What this task involves: Write out the following records word for word, changing nothing.
start Data for this task
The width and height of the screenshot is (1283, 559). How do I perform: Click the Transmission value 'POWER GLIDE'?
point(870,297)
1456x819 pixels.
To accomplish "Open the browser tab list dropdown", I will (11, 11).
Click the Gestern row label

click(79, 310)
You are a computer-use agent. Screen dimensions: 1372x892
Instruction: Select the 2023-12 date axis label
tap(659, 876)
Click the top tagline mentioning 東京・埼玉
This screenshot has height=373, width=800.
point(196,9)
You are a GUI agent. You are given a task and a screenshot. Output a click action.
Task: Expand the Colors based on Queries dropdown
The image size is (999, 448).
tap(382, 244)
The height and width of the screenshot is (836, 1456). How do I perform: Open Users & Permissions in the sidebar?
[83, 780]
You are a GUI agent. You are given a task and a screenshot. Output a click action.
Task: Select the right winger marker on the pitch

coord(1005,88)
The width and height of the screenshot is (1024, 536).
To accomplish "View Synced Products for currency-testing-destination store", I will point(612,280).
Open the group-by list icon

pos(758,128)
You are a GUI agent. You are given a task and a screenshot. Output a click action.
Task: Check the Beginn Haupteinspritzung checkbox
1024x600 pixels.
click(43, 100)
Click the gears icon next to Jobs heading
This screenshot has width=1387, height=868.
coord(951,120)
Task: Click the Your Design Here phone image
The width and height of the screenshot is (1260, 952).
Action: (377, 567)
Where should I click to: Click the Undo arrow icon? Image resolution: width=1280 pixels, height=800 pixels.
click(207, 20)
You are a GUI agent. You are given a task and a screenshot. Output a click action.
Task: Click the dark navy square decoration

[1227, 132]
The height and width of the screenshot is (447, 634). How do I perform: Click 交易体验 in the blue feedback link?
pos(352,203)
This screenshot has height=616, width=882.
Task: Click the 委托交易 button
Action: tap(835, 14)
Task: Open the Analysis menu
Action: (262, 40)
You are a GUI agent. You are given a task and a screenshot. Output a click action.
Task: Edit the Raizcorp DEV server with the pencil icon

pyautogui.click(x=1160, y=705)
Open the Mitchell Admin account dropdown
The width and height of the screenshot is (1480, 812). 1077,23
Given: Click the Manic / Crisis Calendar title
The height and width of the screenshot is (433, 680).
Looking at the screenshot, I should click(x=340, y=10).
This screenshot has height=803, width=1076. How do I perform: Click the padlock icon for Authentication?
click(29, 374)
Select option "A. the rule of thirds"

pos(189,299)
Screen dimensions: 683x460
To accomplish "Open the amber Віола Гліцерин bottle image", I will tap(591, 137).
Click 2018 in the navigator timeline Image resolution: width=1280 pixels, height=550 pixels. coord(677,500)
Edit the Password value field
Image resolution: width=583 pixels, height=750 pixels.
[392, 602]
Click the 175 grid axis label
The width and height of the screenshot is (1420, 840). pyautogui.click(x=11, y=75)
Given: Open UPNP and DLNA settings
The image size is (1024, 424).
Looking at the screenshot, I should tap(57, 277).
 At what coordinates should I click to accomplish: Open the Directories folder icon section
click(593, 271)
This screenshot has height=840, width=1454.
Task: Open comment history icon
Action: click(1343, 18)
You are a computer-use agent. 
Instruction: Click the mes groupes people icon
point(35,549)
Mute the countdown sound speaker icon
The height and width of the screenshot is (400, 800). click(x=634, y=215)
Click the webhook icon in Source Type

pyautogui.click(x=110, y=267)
end Data for this task
Worked solution:
The width and height of the screenshot is (1283, 559). How do I perform: Click the Transmission value 'POWER GLIDE'?
point(870,297)
1456x819 pixels.
To accomplish "Open the browser tab list dropdown", I will (11, 11).
Click the Gestern row label

click(79, 310)
You are a computer-use agent. Screen dimensions: 1372x892
Instruction: Select the 2023-12 date axis label
tap(659, 876)
Click the top tagline mentioning 東京・埼玉
This screenshot has height=373, width=800.
point(196,9)
You are a GUI agent. You are given a task and a screenshot. Output a click action.
Task: Expand the Colors based on Queries dropdown
The image size is (999, 448).
tap(382, 244)
The height and width of the screenshot is (836, 1456). How do I perform: Open Users & Permissions in the sidebar?
[83, 780]
You are a GUI agent. You are given a task and a screenshot. Output a click action.
Task: Select the right winger marker on the pitch

coord(1005,88)
The width and height of the screenshot is (1024, 536).
To accomplish "View Synced Products for currency-testing-destination store", I will point(612,280).
Open the group-by list icon

pos(758,128)
You are a GUI agent. You are given a task and a screenshot. Output a click action.
Task: Check the Beginn Haupteinspritzung checkbox
1024x600 pixels.
click(43, 100)
Click the gears icon next to Jobs heading
This screenshot has width=1387, height=868.
coord(951,120)
Task: Click the Your Design Here phone image
The width and height of the screenshot is (1260, 952).
Action: (377, 567)
Where should I click to: Click the Undo arrow icon? Image resolution: width=1280 pixels, height=800 pixels.
click(207, 20)
You are a GUI agent. You are given a task and a screenshot. Output a click action.
Task: Click the dark navy square decoration

[1227, 132]
The height and width of the screenshot is (447, 634). How do I perform: Click 交易体验 in the blue feedback link?
pos(352,203)
This screenshot has height=616, width=882.
Task: Click the 委托交易 button
Action: tap(835, 14)
Task: Open the Analysis menu
Action: (262, 40)
You are a GUI agent. You are given a task and a screenshot. Output a click action.
Task: Edit the Raizcorp DEV server with the pencil icon

pyautogui.click(x=1160, y=705)
Open the Mitchell Admin account dropdown
The width and height of the screenshot is (1480, 812). 1077,23
Given: Click the Manic / Crisis Calendar title
The height and width of the screenshot is (433, 680).
Looking at the screenshot, I should click(x=340, y=10).
This screenshot has height=803, width=1076. How do I perform: Click the padlock icon for Authentication?
click(29, 374)
Select option "A. the rule of thirds"

pos(189,299)
Screen dimensions: 683x460
To accomplish "Open the amber Віола Гліцерин bottle image", I will tap(591, 137).
Click 2018 in the navigator timeline Image resolution: width=1280 pixels, height=550 pixels. coord(677,500)
Edit the Password value field
Image resolution: width=583 pixels, height=750 pixels.
[392, 602]
Click the 175 grid axis label
The width and height of the screenshot is (1420, 840). pyautogui.click(x=11, y=75)
Given: Open UPNP and DLNA settings
The image size is (1024, 424).
Looking at the screenshot, I should tap(57, 277).
 At what coordinates should I click to accomplish: Open the Directories folder icon section
click(593, 271)
This screenshot has height=840, width=1454.
Task: Open comment history icon
Action: click(1343, 18)
You are a computer-use agent. 
Instruction: Click the mes groupes people icon
point(35,549)
Mute the countdown sound speaker icon
The height and width of the screenshot is (400, 800). click(x=634, y=215)
Click the webhook icon in Source Type

pyautogui.click(x=110, y=267)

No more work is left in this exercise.